## [Information supplied]

========================================

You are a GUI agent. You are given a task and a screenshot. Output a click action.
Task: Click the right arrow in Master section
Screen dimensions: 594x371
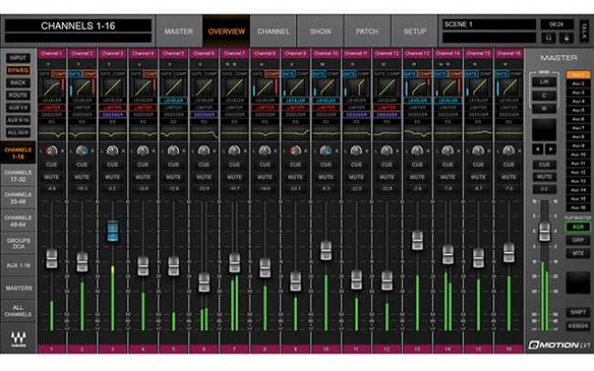click(550, 148)
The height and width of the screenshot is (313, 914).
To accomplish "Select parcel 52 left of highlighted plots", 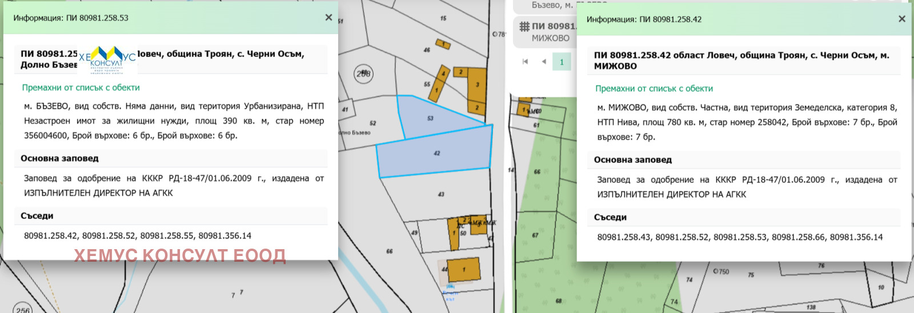I will coord(372,123).
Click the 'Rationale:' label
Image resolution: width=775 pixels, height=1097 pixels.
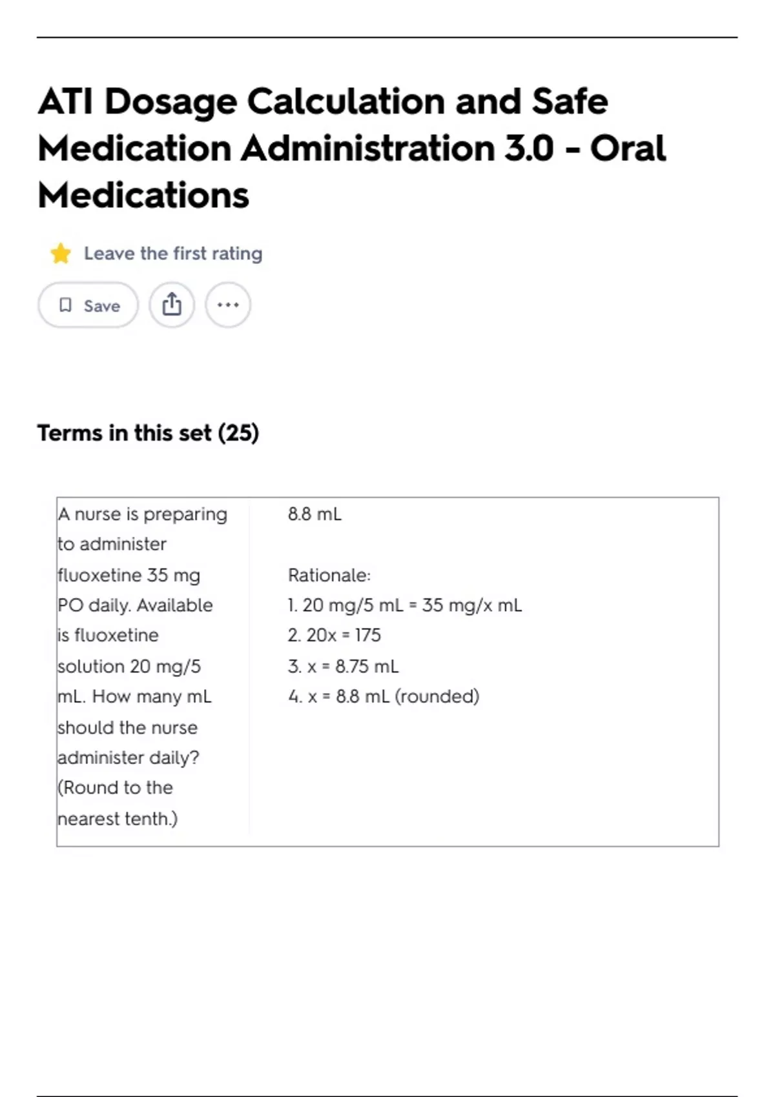pyautogui.click(x=329, y=575)
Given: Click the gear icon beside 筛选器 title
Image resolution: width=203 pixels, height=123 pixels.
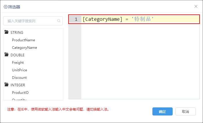Looking at the screenshot, I should (x=5, y=7).
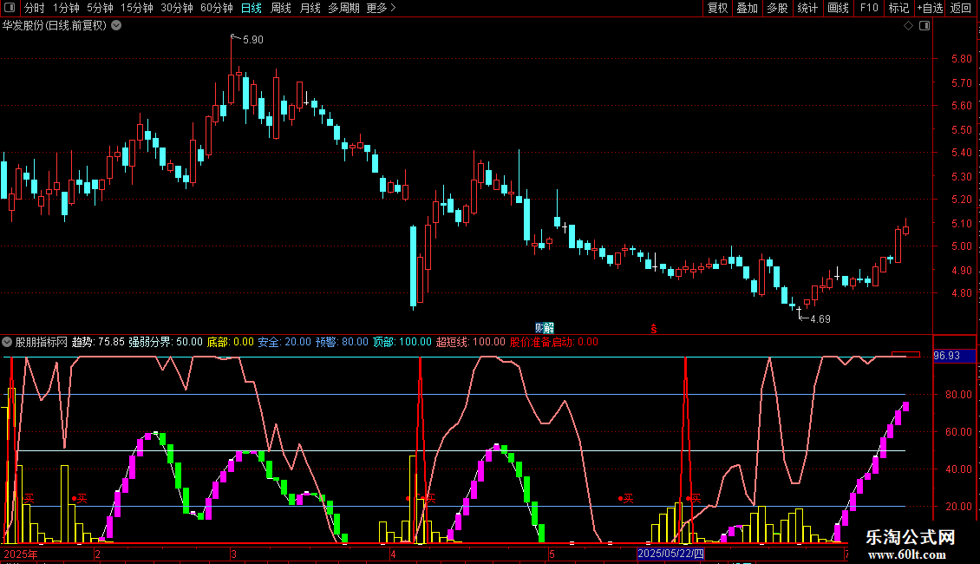Click the 叠加 overlay button
Screen dimensions: 980x564
(x=747, y=8)
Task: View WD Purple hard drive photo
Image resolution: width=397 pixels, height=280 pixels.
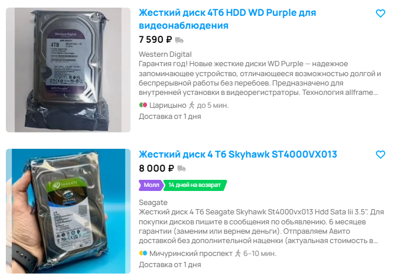Action: tap(68, 70)
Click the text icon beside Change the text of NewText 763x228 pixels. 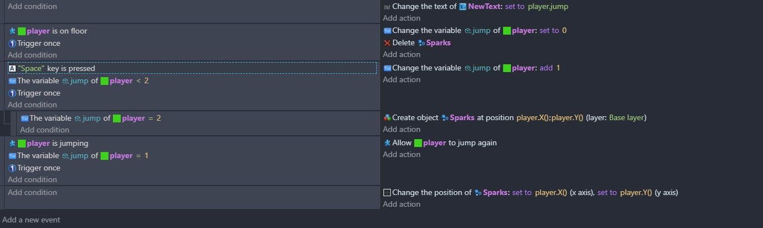coord(387,7)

========================================

## [Instructions to follow]
Could you repeat, exactly and with nothing added, the lines from the top of the entries above through the line that holds "The height and", leaving out any pictures?

## [Output below]
You are a GUI agent. You are given a task and a screenshot. Output a click action.
Task: Click the right arrow in Master section
Screen dimensions: 594x371
click(550, 148)
The height and width of the screenshot is (313, 914).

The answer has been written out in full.